Collected data
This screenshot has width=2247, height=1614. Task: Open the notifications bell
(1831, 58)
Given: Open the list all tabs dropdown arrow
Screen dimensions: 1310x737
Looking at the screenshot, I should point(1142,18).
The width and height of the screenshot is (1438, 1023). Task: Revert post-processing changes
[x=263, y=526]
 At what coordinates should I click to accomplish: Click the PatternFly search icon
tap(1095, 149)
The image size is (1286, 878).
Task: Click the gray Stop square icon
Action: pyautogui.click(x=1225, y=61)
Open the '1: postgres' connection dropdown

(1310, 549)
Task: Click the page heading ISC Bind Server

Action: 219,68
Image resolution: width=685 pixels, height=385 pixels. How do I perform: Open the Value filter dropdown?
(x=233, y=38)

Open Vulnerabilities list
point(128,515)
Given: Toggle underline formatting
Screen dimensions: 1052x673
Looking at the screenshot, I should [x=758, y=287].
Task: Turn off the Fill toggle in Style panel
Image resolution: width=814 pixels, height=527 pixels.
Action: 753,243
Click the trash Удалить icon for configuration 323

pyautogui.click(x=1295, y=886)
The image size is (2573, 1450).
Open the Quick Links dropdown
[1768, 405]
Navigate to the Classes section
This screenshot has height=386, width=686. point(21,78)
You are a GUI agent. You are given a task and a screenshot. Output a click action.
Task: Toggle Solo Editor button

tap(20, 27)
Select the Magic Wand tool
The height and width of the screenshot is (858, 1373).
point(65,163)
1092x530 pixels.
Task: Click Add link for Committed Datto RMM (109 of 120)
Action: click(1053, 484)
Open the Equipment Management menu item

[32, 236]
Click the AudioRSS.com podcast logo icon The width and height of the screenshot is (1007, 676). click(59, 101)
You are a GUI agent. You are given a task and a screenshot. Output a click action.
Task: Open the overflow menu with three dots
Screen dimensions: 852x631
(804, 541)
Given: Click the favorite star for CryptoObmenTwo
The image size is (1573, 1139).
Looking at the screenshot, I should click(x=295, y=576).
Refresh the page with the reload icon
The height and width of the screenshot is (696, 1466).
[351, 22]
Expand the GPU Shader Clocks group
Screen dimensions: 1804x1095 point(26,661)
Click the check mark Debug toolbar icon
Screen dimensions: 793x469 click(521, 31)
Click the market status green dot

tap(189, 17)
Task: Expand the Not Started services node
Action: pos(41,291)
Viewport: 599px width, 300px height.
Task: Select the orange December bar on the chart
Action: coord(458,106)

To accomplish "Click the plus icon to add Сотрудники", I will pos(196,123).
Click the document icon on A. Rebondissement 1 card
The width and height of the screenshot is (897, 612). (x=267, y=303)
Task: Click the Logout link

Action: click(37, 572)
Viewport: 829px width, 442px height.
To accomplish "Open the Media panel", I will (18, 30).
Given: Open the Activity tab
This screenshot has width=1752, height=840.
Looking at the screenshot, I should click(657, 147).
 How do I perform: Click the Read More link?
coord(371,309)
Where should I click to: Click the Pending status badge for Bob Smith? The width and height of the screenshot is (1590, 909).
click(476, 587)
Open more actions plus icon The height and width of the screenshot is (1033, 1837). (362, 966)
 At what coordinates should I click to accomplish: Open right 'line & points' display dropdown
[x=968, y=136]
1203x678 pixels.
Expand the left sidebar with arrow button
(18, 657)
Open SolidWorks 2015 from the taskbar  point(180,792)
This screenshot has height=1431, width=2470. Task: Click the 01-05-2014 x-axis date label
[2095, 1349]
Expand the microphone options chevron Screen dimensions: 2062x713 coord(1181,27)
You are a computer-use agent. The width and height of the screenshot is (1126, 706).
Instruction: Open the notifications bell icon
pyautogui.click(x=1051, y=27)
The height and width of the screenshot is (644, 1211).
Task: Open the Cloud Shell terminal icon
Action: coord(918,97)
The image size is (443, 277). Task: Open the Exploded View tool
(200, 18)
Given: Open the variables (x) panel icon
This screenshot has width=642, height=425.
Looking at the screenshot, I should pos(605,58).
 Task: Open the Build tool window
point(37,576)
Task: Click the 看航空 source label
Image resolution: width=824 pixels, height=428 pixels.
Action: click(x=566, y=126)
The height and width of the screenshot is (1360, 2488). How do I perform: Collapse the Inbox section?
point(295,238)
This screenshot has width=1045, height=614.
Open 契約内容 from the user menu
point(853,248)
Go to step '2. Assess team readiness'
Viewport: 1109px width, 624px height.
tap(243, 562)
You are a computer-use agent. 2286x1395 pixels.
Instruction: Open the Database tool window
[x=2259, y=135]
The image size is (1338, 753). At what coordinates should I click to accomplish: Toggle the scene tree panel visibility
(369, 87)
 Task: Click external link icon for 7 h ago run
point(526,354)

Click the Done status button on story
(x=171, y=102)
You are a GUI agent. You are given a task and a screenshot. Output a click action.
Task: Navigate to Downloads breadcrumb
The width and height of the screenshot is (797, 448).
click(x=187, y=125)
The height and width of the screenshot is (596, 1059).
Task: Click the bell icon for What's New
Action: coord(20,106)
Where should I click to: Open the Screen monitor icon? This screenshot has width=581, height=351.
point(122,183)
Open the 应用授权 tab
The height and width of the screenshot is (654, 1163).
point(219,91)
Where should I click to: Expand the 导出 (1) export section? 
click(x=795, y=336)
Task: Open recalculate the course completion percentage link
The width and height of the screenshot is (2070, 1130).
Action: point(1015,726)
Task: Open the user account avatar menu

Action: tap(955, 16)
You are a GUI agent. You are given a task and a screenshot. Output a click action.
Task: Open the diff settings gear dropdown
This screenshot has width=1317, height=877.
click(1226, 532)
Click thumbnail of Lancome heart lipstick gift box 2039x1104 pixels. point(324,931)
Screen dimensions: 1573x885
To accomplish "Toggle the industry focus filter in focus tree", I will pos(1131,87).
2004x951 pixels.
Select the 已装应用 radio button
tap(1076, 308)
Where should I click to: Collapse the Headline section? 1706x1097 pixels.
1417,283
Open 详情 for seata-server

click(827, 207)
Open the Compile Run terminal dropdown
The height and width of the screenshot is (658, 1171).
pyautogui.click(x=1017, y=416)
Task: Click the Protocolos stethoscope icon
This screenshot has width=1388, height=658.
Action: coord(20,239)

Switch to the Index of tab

● **Exercise details**:
Where the string "computer" occurs in the data, return the whole line.

● **Exercise response**:
You are a computer-use agent. The width and height of the screenshot is (1126, 706).
You are a computer-use agent. 2286x1395 pixels.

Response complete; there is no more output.